The light, minimalist architecture and the carefully planned interior design have made the SAS Royal Hotel from 1960 a key reference in the history of architecture and design.
Today, the SAS Royal Hotel (now Radisson Collection Royal Hotel) is recognized as one of Arne Jacobsen’s principal works of architecture. The hotel’s precise, minimalist architecture and the carefully planned total design inside the building are now regarded as the quintessential expression of Arne Jacobsen’s modern aesthetic.
The building, which was Copenhagen’s first skyscraper, was designed as a hotel and airport terminal for the airline SAS. When it opened in 1960, it was seen as the symbol of a new era of prosperity, travel and international outlook. The towering structure was designed as a sleek rectangular volume, whose only ornamentation is the grid structure of the light curtain-wall exteriors and the large glazed sections that mirror the movements of the clouds in the sky. The hotel interior was meticulously designed by Arne Jacobsen, and to this day, the furnishings he created for the hotel are key references in furniture design.
The 22 storeys are divided into two building volumes with separate functions. The skyscraper with the distinctive window ribbons floats above a low, two-storey volume with a dark green exterior. When the hotel opened, the lower volume contained the airport terminal and the hotel foyer, a restaurant and a conservatory. In the airport terminal, which opened as early as 1959, airline passengers could check in and wait for their flight in a stylish, modern setting until the SAS shuttle bus arrived to deliver them directly to their plane. The soaring building’s 22 storeys contain 275 hotel rooms and, on the top floor, the Panorama Lounge.

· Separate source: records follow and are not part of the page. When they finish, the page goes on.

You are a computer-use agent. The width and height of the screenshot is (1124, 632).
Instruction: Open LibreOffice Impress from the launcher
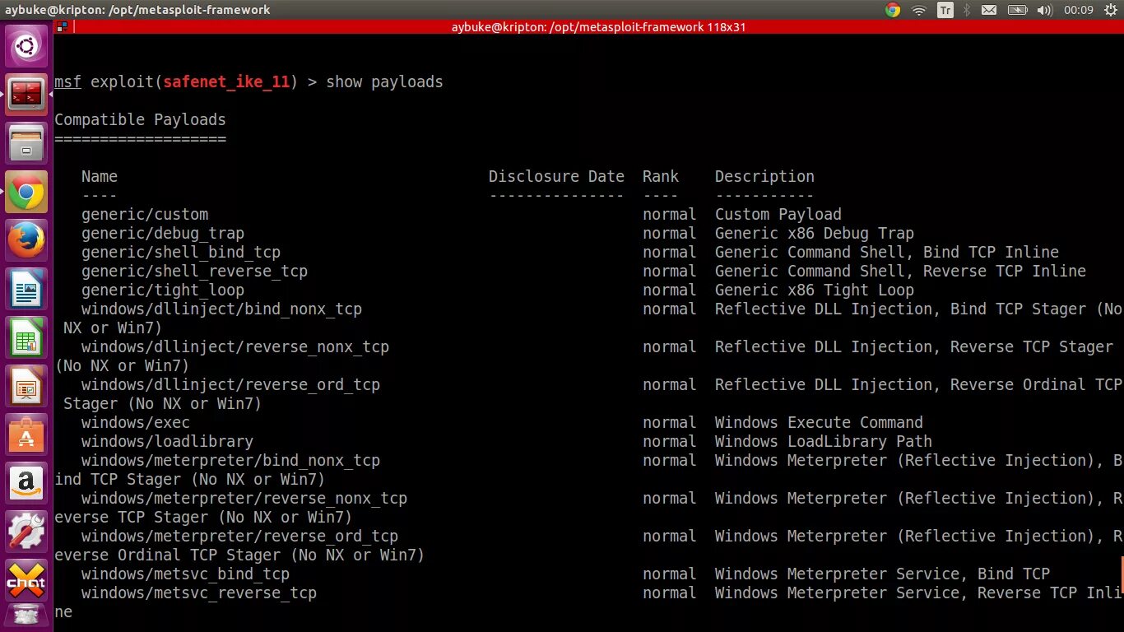click(26, 387)
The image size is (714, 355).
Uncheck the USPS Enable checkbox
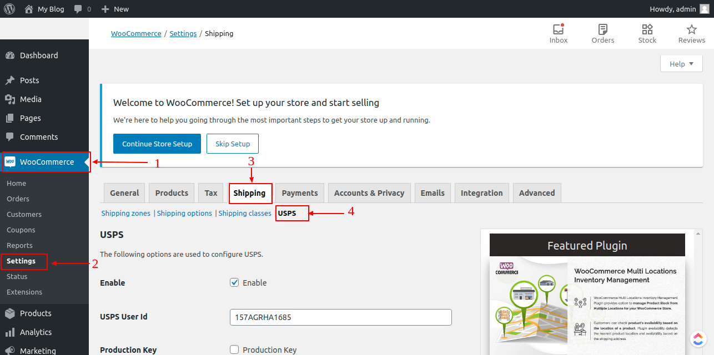click(234, 282)
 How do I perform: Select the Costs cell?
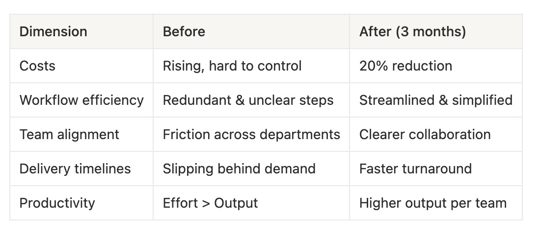coord(37,66)
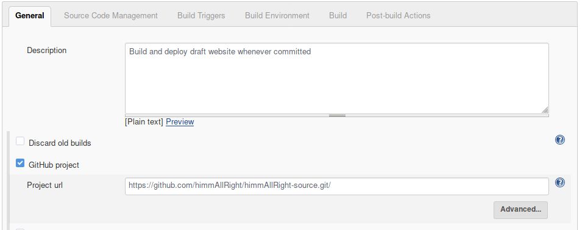Focus the Description text area

pyautogui.click(x=337, y=79)
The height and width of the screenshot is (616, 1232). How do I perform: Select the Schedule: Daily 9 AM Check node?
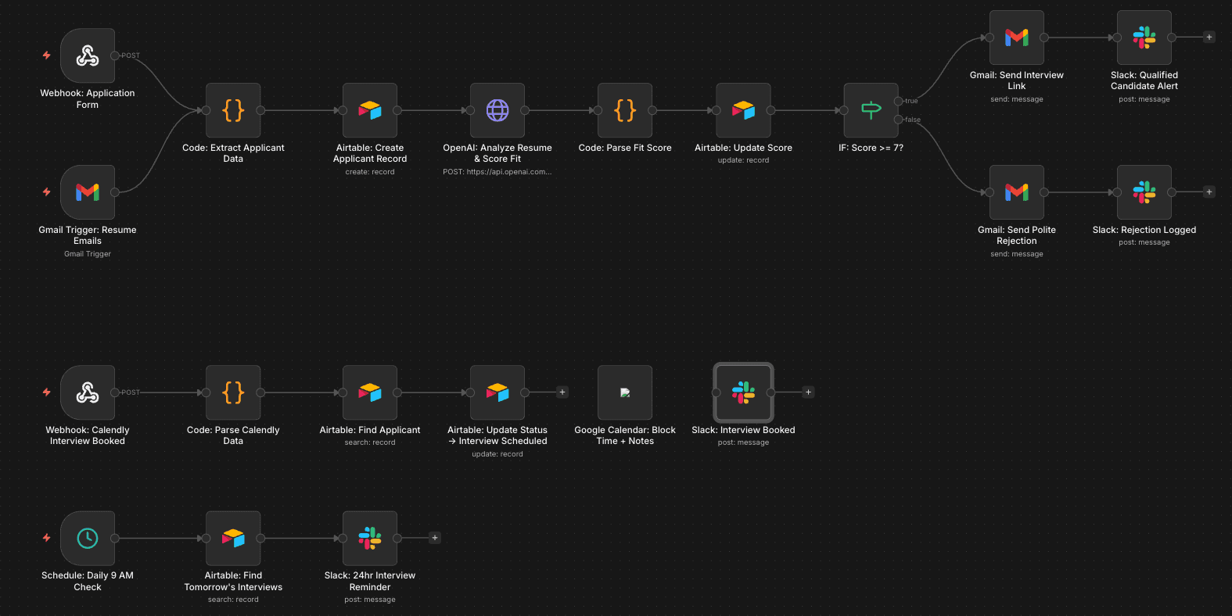[x=88, y=539]
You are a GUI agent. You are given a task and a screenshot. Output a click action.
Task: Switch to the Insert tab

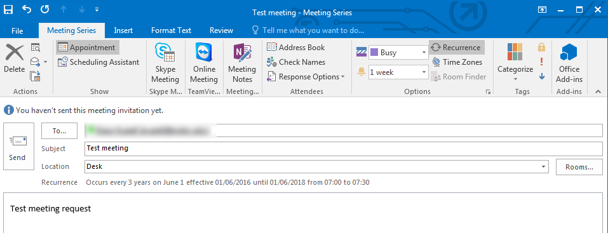click(x=123, y=30)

The building, which was Copenhagen’s first skyscraper, was designed as a hotel and airport terminal for the airline SAS. When it opened in 1960, it was seen as the symbol of a new era of prosperity, travel and international outlook.
While the hotel architecture was characterized by rectangular precision and sleek minimalism, the interior featured a wealth of materials, patterns, colours and furniture in soft, organic shapes. With the Egg, the Swan and a range of custom-designed furniture, luminaires and other interior design objects, Arne Jacobsen created a cosmopolitan environment of exceptional elegance and exclusivity.
Like many other architects and designers around the world, Arne Jacobsen experimented with the development of modern furniture based on new industrial materials and technology. Architects such as Finnish-American Eero Saarinen (1910-1961) and American Charles (1907-1978) & Ray Eames (1912-1988) were also seeking to shape chairs in an organic idiom that enclosed the body in a single, sculptural shell. With his furniture for the SAS Royal Hotel, Arne Jacobsen combined these international impulses with a Scandinavian approach to the textural qualities and warmth of natural materials. The result was a furniture series that was a game-changer in both a Danish and an international context.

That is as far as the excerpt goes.